I Went On a Walk and Found Our Soul
Eighteen years ago, Truckee became home. After coming up on weekends and holidays for years, we made the jump. The first weekend of being a true resident, I went to our authentic downtown filled with anticipation and hope for new beginnings. Walking down main street, I entered each store introducing myself. “Hi, I’m Pam.” I asked people what they thought this community needed. I learned about the heart and soul of our region. I was exposed to honest, genuine conversations, and felt a unique openness and vulnerability.
I met makers and creators, talked with passionate pioneers and entrepreneurs. That day I also learned about the importance of collaboration, transparency, and The Truckee Way. I was inspired. I made new friends and discovered projects. All in! Everyone was welcoming with smiles, hugs, and invitations for drinks, dinner, meetings, and opportunities to make a difference.
My heart is, and always has been, with the call of the mountains and the gentle breeze on an alpine lake. Everyone I met started, returned, or moved here for the outdoor adventure. We have opportunity that only a mountain community can give to experience and protect the natural resources in our backyard: The feel of hands gliding through Donner Lake for an early morning swim. Kayak trips down rivers or hefty hikes up passes. The awe of self-reflection in pure wilderness minutes from each of our doorsteps.
We associate with the people in our lives who, like the water and mountains, coexist with a similar community soul. We continue to create a culture that elders before us revered. Change is challenging and inevitable but, as Margaret Mead said, “Never doubt that a small group of thoughtful people can change the world. Indeed, it’s the only thing that ever has.” That’s Truckee/Tahoe to me!
~ Pam Hobday, citizen of Truckee
Yeah, I’m a Local. So What.
Apologies, but I find this whole locals thing dispiriting, a dichotomy that unnecessarily divides our community into two tribes, us and them, with membership in us, we the folk who live here, conferring a different sort of status, even a higher status, than they have.
Living in the Truckee/North Tahoe region confers nothing other than the fact of residency. To believe residency somehow makes one special is to miss the importance of why we’re here. The reasons are many, of course, but they all tend to revolve around our alpine Sierra setting — the pine forest, the granite peaks, the cold, clear streams and lakes. We move here, simply put, because we desire a home in the trees and the mountains. It’s an emotional connection.

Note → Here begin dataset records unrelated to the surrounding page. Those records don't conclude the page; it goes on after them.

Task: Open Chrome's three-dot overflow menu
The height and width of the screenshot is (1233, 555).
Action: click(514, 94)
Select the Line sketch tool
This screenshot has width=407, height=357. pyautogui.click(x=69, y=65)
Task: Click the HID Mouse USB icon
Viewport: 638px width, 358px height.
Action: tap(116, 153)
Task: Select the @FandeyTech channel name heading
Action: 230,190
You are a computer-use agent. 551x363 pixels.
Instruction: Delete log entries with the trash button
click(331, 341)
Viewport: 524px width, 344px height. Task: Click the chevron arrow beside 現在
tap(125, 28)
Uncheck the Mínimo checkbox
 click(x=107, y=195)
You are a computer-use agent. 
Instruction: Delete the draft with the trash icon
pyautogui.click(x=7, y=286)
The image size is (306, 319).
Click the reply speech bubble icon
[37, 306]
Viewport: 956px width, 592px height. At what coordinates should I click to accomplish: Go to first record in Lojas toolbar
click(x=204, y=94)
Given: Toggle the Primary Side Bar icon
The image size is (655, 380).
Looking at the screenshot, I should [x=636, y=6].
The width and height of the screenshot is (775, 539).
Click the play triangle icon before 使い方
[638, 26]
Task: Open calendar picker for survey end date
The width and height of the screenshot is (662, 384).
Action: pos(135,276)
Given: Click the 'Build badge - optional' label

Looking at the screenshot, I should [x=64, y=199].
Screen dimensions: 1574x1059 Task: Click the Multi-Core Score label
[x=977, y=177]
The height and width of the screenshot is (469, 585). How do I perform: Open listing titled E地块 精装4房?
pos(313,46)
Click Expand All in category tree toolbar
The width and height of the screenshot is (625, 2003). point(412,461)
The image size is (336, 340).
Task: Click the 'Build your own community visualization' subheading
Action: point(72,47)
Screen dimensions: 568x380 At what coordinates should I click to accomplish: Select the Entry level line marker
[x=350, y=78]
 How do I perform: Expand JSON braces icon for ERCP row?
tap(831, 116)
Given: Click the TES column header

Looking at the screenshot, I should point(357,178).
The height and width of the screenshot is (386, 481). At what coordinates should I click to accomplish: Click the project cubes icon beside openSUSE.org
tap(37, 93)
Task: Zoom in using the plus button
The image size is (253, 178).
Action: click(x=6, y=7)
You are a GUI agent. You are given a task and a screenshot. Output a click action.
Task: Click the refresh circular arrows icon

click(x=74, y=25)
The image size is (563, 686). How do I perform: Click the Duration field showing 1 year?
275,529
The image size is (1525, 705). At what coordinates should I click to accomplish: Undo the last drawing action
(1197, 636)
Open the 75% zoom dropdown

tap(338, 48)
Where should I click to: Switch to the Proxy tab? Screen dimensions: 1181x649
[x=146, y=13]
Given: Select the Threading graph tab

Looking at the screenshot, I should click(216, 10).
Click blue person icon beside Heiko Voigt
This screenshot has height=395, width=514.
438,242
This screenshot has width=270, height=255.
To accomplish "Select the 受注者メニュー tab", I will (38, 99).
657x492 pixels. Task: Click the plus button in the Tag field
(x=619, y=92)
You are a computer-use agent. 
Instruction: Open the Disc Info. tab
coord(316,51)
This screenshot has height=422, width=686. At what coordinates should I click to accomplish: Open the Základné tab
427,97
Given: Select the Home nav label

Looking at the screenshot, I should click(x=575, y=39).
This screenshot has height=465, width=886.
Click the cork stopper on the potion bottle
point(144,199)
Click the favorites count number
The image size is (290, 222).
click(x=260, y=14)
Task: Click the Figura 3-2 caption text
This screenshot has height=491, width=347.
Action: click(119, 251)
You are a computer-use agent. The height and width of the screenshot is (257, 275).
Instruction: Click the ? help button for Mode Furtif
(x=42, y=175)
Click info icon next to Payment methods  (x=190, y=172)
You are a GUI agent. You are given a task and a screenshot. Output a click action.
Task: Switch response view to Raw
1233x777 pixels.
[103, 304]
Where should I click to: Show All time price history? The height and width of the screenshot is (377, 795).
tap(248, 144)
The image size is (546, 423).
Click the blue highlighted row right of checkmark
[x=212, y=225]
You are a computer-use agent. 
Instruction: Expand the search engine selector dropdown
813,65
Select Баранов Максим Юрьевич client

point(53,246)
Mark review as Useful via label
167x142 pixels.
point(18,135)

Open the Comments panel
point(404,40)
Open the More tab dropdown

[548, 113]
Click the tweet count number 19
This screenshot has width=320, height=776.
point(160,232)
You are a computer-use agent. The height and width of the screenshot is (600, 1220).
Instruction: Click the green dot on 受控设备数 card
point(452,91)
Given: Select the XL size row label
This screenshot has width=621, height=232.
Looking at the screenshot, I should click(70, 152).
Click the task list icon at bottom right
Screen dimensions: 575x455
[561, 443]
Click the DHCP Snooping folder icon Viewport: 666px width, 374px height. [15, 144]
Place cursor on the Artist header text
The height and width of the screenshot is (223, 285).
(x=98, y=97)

If you have brought this place into your heart, then it should not matter whether you are a visitor for a day or a resident your entire life. By having this place in your heart, you are more likely to give your heart back to it. If giving back represents a quality we seek as a community, then local, as defined by residency, becomes irrelevant.
Consider our nonprofits, many of which rely on donations from visitors or have nonresidents on their boards of directors. These people, from elsewhere, are helping enhance this place that has taken hold of their hearts, this place that you and I call home. To see these people as other than us is not just counterproductive, it is idiotic.
Let’s move beyond the simplistic, divisive concept of locals as those who live here. Let’s act and think inclusively. Merely living in an exceptional place does not in turn make us exceptional. It merely means we’re lucky as hell. It’s the people who give back, resident and nonresident alike, who we need to applaud, nurture, emulate.
~ Richard Anderson served two terms on Truckee’s Town Council and is now in his second term as a Nevada County Supervisor.
It means devout, 24/7 worship immersion, deep within nature’s wilderness cathedral of staggering beauty and wonderment …
~ Cline, Roundwood Furniture
Locals value a safe and friendly community and interact with the wilderness on a regular basis. The small-town feel, where friends become family, makes us know we all look after one another. Also, locals care for the land, respecting the beauty inside and out of this magical place.
~ Lucila Bratt, L.H.House cleaning
Relatively stress-free living in beautiful surroundings with wonderful neighbors and friends. Philanthropy is well supported, and friends rise to help friends when in need. Nearby trails for doggies’ leash-free romps. Concerned citizens that care about thoughtful development and growth. Vast opportunities for outdoor sports, diverse music, art, dining and fun.